**Instructions to follow**
Arrange the lines below, from the line containing "Where should I click to: Toggle" through the line containing "click(x=1952, y=450)", as a JSON list of strings with one string per line, omitting blank lines.

**Dataset entries**
╭──
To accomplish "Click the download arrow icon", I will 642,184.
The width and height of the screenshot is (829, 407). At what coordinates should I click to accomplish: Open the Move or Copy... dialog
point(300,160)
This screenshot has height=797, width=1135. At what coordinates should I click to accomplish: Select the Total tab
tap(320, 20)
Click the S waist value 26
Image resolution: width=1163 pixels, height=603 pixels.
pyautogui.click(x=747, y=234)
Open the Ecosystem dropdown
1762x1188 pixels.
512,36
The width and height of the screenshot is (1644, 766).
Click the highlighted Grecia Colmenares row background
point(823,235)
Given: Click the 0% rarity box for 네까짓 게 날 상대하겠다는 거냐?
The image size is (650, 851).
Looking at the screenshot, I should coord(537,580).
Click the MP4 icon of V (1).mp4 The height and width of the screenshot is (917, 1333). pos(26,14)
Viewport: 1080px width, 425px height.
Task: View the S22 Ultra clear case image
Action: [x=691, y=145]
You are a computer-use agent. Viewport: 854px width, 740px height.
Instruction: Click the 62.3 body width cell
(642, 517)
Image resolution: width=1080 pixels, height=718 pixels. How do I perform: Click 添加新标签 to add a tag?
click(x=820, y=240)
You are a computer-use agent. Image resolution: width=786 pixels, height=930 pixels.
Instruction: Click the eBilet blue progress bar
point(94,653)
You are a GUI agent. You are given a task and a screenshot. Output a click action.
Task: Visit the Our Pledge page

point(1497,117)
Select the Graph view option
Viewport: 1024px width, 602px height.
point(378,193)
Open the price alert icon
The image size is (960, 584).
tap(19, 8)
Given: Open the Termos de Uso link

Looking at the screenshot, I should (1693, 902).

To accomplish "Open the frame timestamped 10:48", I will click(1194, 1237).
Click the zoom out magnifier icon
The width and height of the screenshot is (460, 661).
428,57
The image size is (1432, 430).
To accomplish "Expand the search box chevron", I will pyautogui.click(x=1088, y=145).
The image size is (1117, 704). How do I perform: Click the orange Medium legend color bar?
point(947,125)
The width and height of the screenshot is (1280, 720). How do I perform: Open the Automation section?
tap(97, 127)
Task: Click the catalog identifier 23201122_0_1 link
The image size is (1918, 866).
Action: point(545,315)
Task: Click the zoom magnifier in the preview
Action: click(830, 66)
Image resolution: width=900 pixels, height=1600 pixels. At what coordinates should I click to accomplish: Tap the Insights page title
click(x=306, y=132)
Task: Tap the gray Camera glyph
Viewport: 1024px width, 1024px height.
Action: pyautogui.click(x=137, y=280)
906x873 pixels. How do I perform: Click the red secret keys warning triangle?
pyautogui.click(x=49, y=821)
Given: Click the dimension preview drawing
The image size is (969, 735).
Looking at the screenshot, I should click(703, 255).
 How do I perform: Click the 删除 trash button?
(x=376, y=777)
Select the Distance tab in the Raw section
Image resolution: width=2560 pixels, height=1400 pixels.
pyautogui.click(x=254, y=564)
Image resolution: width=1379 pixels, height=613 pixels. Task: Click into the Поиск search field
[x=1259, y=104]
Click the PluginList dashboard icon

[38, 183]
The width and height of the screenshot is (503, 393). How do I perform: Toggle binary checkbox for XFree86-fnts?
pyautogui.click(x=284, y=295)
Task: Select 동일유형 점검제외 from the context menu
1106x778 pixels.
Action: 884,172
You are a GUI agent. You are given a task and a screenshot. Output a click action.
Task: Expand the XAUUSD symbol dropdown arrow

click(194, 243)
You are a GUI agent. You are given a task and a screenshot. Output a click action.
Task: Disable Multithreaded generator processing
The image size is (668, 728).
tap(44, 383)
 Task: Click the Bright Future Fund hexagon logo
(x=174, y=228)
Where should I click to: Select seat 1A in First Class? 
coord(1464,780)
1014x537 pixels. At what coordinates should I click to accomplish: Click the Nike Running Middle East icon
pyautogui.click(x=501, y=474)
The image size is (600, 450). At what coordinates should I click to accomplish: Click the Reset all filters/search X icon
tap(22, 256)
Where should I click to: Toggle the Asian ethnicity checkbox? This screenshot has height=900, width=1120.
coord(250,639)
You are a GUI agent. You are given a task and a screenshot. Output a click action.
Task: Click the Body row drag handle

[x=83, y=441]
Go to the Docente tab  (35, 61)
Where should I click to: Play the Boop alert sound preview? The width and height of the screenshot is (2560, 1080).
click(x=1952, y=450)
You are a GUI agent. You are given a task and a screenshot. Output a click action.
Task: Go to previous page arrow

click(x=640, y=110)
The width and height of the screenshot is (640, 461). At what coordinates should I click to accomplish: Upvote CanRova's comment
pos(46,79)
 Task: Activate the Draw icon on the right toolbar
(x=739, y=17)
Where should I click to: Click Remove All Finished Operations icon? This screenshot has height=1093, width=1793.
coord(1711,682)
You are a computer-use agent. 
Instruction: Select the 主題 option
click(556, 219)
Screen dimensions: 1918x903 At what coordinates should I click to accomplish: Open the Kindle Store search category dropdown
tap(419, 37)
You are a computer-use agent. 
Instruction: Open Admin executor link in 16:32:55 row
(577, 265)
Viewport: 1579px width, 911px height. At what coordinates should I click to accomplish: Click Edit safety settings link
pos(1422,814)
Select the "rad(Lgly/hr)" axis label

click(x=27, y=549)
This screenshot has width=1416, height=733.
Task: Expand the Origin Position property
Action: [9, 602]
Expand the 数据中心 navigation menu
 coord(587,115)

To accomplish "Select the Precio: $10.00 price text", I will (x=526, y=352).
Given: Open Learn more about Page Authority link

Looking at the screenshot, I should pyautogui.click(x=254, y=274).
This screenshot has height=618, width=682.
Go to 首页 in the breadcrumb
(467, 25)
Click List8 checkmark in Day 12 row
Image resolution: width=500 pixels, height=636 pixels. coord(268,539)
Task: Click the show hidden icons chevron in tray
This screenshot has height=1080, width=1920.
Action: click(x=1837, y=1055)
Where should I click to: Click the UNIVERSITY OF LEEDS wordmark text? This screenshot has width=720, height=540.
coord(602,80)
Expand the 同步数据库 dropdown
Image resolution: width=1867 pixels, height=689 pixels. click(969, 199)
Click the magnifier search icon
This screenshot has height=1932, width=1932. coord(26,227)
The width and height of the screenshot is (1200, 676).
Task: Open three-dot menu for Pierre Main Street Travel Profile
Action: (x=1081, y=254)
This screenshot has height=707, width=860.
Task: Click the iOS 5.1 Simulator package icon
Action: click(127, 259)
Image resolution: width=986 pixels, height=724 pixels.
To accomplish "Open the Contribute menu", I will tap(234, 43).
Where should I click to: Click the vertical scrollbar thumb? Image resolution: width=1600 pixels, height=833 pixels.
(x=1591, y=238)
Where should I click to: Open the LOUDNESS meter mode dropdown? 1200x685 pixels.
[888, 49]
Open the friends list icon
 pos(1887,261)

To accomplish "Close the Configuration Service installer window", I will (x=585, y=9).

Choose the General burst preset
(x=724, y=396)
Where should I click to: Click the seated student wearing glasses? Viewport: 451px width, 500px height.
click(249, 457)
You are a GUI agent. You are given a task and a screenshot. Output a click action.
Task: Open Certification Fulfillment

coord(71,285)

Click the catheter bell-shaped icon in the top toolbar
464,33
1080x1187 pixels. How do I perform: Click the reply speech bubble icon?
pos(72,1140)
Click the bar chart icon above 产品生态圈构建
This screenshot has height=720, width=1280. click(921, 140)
╰──
**Answer in full**
[
  "Where should I click to: Toggle the Asian ethnicity checkbox? This screenshot has height=900, width=1120.",
  "coord(250,639)",
  "You are a GUI agent. You are given a task and a screenshot. Output a click action.",
  "Task: Click the Body row drag handle",
  "[x=83, y=441]",
  "Go to the Docente tab  (35, 61)",
  "Where should I click to: Play the Boop alert sound preview? The width and height of the screenshot is (2560, 1080).",
  "click(x=1952, y=450)"
]